Swiss cement turnover declined by five per cent to EUR107m after a very strong 2013 and volumes were around four per cent lower and the EBITDA came off by 13.6 per cent. The turnover in concrete and aggregates declined by 4.9 per cent, with prices being stable in ready-mixed concrete and slightly higher in aggregates as the product mix improved, while the Swiss EBITDA eased by almost four per cent. The other Swiss activities reported a 0.4 per cent reduction in turnover and 9.6 per cent fall in EBITDA.

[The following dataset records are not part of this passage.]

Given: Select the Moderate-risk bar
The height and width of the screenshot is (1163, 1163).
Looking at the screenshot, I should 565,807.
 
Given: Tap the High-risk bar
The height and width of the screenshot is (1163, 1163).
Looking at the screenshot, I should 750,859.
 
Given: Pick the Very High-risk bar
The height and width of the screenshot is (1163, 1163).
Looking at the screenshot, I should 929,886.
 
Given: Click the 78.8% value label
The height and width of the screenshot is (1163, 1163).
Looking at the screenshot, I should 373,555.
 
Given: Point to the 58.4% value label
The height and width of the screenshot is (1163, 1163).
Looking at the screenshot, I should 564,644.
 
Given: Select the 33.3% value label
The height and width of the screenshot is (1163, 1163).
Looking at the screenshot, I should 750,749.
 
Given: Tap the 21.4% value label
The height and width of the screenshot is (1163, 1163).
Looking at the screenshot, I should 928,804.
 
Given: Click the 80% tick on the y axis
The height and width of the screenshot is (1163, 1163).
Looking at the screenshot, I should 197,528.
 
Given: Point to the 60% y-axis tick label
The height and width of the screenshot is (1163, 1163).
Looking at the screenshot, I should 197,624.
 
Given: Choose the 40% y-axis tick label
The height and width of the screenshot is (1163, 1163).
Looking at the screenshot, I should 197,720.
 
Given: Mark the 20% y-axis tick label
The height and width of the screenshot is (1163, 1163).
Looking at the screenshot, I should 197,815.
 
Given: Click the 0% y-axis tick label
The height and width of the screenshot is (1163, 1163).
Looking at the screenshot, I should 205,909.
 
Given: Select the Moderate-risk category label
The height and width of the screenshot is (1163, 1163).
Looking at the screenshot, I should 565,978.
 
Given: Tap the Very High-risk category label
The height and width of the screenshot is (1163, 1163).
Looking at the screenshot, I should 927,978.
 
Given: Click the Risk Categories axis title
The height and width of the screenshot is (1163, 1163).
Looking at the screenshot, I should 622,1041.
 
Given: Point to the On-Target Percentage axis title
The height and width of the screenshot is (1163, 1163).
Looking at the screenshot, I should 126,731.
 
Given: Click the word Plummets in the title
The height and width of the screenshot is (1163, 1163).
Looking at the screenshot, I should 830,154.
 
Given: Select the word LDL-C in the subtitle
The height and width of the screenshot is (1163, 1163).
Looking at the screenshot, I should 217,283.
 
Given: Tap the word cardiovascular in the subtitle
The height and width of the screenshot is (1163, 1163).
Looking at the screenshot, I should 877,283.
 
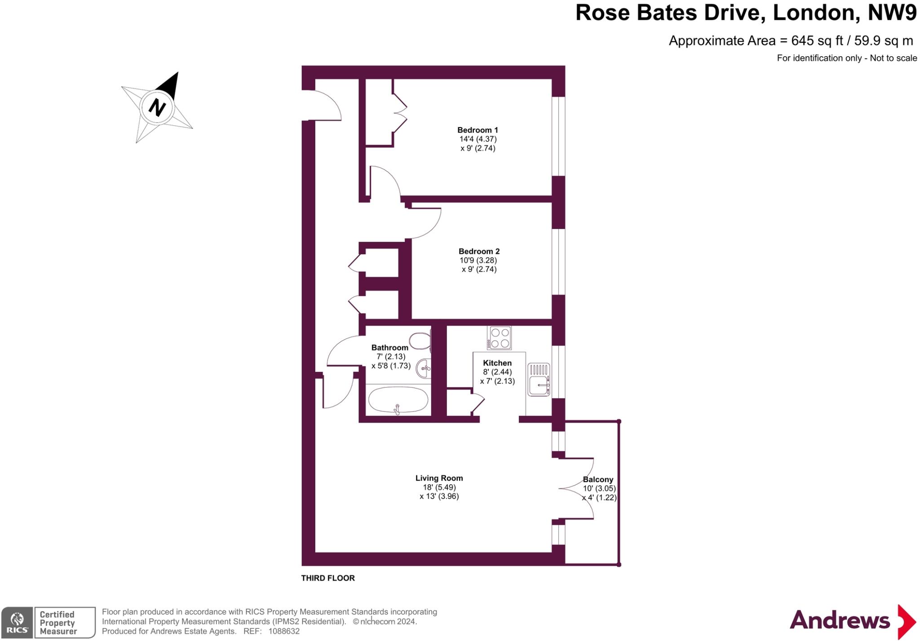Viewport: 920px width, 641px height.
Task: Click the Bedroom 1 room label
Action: point(478,130)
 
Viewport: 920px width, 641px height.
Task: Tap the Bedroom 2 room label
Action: point(479,252)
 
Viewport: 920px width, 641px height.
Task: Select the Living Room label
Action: point(439,478)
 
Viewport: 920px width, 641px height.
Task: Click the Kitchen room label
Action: point(497,363)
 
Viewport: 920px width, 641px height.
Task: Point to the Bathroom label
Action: point(389,348)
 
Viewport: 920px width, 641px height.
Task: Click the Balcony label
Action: point(598,480)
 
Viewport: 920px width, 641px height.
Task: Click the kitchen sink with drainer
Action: point(539,380)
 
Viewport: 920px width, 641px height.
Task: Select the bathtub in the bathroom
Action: point(398,400)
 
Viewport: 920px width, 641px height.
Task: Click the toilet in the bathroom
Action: point(420,341)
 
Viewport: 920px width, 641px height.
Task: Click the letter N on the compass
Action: point(157,108)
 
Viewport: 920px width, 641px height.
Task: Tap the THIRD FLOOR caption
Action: point(328,578)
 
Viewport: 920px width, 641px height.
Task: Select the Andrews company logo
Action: point(852,621)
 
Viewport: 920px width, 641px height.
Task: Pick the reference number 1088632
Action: point(284,631)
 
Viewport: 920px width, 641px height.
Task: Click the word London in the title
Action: point(813,13)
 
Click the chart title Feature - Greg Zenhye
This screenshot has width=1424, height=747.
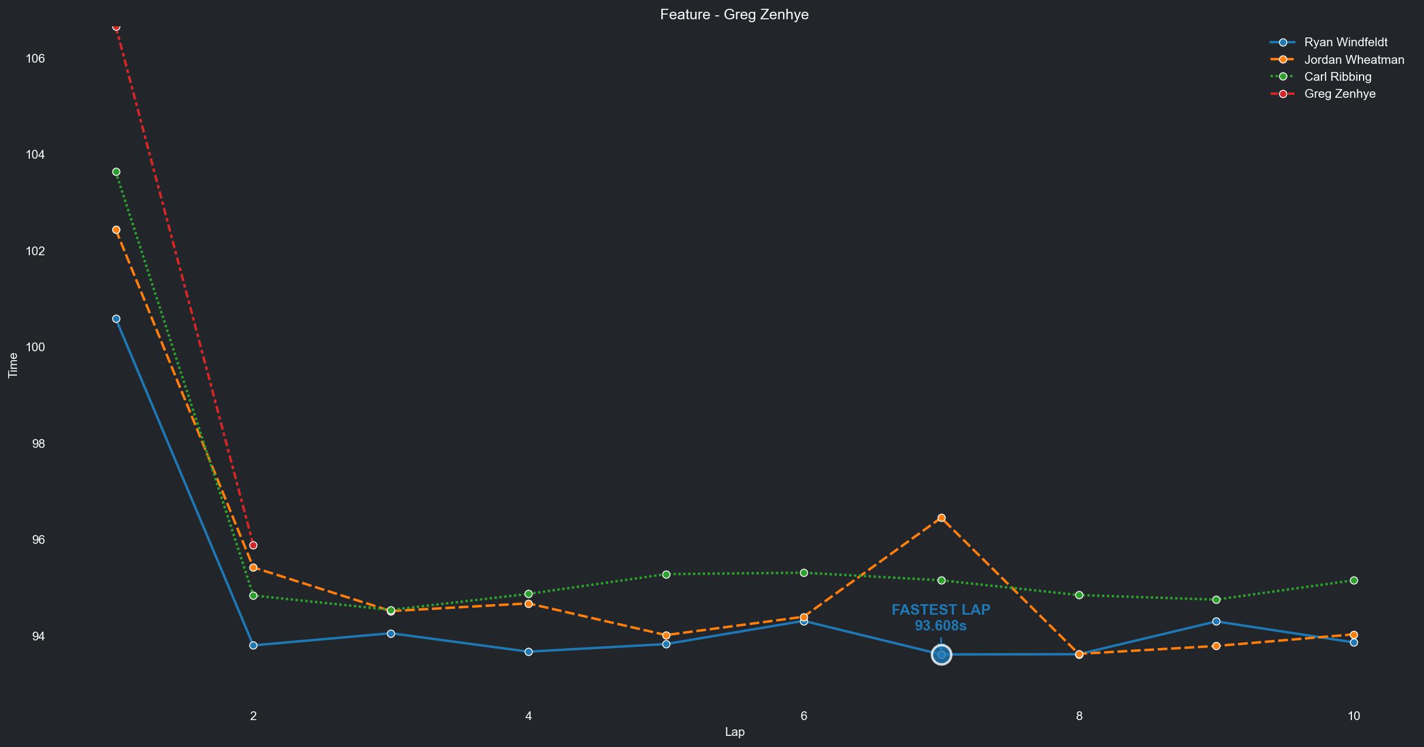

The Italian turnover declined by 3.9 as volumes were off by more than 1 per cent and prices showed a more marked reduction, leading to a more notable fall in the EBITDA.
USA
The United States turnover improved by a further 11.7 per cent to EUR247m, in spite of a weaker US dollar and the EBITDA went from EUR5m to EUR17m with the trading loss being reduced from EUR17m to EUR5m. Cement volumes rose by almost 10 per cent and the turnover improved by 16.7 per cent and the EBITDA was more than quadrupled. Turnover in ready-mixed concrete rose by 9.6 per cent as volumes increased by four per cent with most of the growth being seen in California and the EBITDA was doubled in this activity.
Turkey
The Turkish turnover increased by 11.7 per cent to EUR229m in constant currency and the EBITDA advanced by more than 30 per cent. In cement, the turnover improved by 22.9 per cent, though cement deliveries declined by around two per cent and the EBITDA increased by 34 per cent. In aggregates and concrete, the turnover declined by 4.3 per cent as aggregates volumes declined by more than 17 per cent and ready-mixed concrete deliveries fell by some 11 per cent. The EBITDA declined by 8.5 per cent as the margin eased slightly.
India
In India, turnover rose by 54.7 per cent to EUR230m and the cement volume rose by around 41 per cent, as the volume rose from over 3.2Mt to almost 4.5Mt. Prices started improving from the second quarter and, helped by lower energy costs, the EBITDA more than trebled. In Kazakhstan volumes rose by around 24 per cent, to almost 1.3Mt. The turnover rose by 18 per cent to EUR71m at constant exchange rates and the EBITDA was more or less stable in spite of lower selling prices.
Africa & Middle East
The African and Middle Eastern turnover staged a 23.4 per cent recovery to EUR397m and the EBITDA improved by 22.1 per cent to EUR77m, while the trading profit jumped by 82.2 per cent to EUR48m. In Egypt, the underlying turnover rose by 58.6 per cent as shipments rose by almost 33 per cent in a dynamic market as the security situation improved and the EBITDA doubled. The West African turnover improved by 12.8 per cent as volumes rose by almost 15 per cent and the EBITDA increased by 5.5 per cent.